Gov. Tom Wolf Monday joined Rep. Mike O'Brien (D-Philadelphia) and Philadelphia Mayor Jim Kenney for a ground-breaking ceremony to announce a $3.5 million state grant for the first phase of the transformation of the former elevated Reading Railroad Viaduct into a public amenity and park.
"This transformational project will create a new community space and trail in a neighborhood completely lacking public amenities and green space," Gov. Wolf said. "Additionally, this investment will support the expansion of both the Callowhill and Chinatown neighborhoods, and promote growth in an underdeveloped area near Center City."
The first phase of the project will redevelop both the 1300-block of Noble Street and the elevated portion of the viaduct that runs from 13th and Noble Street to Callowhill Street.
“This project continues William Penn’s vision of urban green space while being mindful of Philadelphia’s industrial past," Rep. O'Brien said.
The Viaduct was built at the end of the 19th century to transport passengers to the northern and western suburbs. It was rendered obsolete through the completion of the Center City commuter tunnel, and carried its last train in 1984. The portion south of Vine Street was demolished to accommodate the construction of the Pennsylvania Convention Center.

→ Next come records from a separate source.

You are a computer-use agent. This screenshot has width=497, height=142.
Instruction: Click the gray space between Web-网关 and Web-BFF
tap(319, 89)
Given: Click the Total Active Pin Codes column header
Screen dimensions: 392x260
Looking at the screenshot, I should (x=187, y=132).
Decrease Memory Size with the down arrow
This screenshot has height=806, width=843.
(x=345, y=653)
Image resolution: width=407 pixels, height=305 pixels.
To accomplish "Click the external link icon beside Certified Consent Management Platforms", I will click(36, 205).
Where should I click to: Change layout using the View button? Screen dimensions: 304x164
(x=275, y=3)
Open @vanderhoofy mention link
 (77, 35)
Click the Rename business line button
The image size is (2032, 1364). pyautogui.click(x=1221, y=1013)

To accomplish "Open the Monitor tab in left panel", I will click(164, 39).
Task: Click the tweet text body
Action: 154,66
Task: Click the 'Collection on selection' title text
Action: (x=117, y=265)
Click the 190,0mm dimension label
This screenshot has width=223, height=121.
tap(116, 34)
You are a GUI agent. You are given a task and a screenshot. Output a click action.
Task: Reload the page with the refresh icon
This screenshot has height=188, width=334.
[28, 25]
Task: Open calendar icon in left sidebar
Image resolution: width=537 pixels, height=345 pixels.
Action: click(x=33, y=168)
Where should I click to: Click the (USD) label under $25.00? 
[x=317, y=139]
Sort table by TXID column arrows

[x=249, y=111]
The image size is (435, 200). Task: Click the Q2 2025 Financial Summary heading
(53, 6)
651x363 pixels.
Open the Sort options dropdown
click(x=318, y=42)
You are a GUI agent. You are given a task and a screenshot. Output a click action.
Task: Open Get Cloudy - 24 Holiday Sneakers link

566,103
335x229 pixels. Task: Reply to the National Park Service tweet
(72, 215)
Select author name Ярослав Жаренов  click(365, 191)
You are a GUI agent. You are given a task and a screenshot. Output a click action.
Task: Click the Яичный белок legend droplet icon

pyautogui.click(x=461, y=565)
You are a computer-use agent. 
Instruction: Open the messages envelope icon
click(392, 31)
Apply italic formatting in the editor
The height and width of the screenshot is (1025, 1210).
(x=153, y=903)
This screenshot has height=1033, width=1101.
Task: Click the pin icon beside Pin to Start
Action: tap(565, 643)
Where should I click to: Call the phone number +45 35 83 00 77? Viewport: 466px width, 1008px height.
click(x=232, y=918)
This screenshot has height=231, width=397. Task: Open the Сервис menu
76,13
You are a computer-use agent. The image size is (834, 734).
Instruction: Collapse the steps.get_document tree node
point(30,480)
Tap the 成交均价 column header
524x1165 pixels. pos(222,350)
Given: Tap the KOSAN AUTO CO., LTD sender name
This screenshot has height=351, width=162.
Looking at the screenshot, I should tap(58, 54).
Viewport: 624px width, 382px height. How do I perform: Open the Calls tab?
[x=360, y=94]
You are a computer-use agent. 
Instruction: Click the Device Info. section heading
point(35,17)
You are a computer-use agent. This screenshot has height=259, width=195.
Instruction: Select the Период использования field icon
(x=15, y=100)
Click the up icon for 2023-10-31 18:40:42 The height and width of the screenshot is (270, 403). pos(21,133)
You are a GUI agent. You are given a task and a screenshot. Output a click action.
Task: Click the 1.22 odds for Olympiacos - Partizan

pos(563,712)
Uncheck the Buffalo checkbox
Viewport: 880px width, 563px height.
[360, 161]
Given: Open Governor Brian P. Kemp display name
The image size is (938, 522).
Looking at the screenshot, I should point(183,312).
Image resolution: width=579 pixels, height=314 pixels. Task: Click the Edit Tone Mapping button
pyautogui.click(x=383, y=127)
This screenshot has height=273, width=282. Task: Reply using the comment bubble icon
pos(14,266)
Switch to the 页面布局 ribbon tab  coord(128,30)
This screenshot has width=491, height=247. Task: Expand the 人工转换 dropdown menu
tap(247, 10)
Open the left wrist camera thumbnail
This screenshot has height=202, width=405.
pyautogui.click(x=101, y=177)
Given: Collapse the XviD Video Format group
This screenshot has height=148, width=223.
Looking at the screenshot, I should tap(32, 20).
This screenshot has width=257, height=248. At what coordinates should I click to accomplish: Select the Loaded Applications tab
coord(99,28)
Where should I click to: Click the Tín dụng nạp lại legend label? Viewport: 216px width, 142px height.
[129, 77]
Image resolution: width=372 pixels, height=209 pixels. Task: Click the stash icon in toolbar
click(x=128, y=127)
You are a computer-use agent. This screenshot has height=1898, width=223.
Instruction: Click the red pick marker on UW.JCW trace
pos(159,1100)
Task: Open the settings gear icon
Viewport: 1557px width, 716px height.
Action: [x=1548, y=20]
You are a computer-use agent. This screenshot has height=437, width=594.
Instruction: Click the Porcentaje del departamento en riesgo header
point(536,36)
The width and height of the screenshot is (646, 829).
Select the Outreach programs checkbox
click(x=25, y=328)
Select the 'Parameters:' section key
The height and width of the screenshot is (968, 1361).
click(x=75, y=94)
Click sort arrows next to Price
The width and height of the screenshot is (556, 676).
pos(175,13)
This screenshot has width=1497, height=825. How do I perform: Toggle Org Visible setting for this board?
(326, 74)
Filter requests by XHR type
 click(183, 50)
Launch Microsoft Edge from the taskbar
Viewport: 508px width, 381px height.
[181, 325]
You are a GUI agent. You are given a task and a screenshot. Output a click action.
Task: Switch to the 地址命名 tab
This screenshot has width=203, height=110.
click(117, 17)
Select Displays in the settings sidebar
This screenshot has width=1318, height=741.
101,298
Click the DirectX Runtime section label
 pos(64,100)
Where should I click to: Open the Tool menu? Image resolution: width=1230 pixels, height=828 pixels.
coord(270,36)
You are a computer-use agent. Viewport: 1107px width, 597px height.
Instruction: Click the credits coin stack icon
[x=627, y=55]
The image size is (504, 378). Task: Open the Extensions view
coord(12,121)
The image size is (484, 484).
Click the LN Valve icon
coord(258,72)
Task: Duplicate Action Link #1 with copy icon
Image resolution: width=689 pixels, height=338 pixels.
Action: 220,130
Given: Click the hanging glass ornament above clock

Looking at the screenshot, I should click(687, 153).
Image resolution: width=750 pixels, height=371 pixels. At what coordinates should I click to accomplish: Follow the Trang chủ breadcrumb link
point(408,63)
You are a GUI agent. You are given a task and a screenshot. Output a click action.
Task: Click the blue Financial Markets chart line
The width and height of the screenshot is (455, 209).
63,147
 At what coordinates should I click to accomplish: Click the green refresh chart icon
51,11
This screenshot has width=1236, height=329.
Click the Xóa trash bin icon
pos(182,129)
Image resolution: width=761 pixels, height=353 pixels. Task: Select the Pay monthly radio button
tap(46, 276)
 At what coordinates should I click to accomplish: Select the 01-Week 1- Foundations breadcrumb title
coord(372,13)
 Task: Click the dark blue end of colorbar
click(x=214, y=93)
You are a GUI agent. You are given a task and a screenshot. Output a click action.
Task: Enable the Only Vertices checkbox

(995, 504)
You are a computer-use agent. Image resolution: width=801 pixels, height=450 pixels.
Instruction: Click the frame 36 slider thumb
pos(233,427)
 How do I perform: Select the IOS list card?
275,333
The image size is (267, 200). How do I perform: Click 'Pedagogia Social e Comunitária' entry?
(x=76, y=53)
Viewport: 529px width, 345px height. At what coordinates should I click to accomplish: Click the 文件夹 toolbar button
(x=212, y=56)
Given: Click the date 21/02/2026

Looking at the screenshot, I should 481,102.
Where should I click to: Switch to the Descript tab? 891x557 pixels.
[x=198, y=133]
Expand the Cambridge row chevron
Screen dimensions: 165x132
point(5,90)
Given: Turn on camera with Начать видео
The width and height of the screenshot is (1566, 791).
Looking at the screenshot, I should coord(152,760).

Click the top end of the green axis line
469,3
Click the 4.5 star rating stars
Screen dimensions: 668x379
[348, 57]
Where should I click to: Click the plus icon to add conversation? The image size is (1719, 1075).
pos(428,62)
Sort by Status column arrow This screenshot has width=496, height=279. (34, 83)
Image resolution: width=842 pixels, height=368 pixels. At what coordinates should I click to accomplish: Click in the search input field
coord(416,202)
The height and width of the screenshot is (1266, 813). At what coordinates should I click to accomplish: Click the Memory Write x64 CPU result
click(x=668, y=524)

Though the pedestrian bridge that links the renovated Reading Headhouse to the 1993 portion of the Convention Center was the first creative repurposing of the historic asset, the remaining portion north of Vine Street has inspired many design ideas, but has remained a blighted eyesore over the last three decades.
The success of New York City's High Line, however, prompted renewed interest in Philadelphia's elevated tracks both as a public park and as a catalyst for redevelopment of the surrounding neighborhood.
Beginning in 2010, with support from the William Penn Foundation and the Poor Richard's Charitable Trusts, the Center City District began working in partnership with the community-based Reading Viaduct Project, the City's Commerce Department, and the Department of Parks & Recreation to evaluate the options for the abandoned Reading Railroad Viaduct that runs north in two segments: to the 800 block of Fairmount to the east, known as the Main Branch; and from Vine Street to 13th and Noble Streets to the west, known as the SEPTA Spur. The Main Branch is approximately 4/5 of a mile while the Spur is 1/5 of a mile.
"The progress made on Viaduct Rail Park to date has required great cooperation between the City, Commonwealth, Center City District and a number of other partners," said Mayor Kenney. "I look forward to seeing that collaboration continue as the Viaduct Rail Park comes to life, adding more green spaces for our residents and visitors to enjoy."
The $3.5 million state grant will be allocated toward Phase 1 of the project, allowing CCD to finally break ground. Other financial support has been provided by the City of Philadelphia, the William Penn Foundation, the Knight Foundation and a large number of individual and business donors.
"This partnership with the Commonwealth will have a catalytic impact, creating both temporary and permanent jobs," said Paul Levy, President of the Center City District. "In addition to providing a beautiful public space for residents, the Viaduct Rail Park will also stimulate commercial and housing investment in the area immediately north of downtown Philadelphia."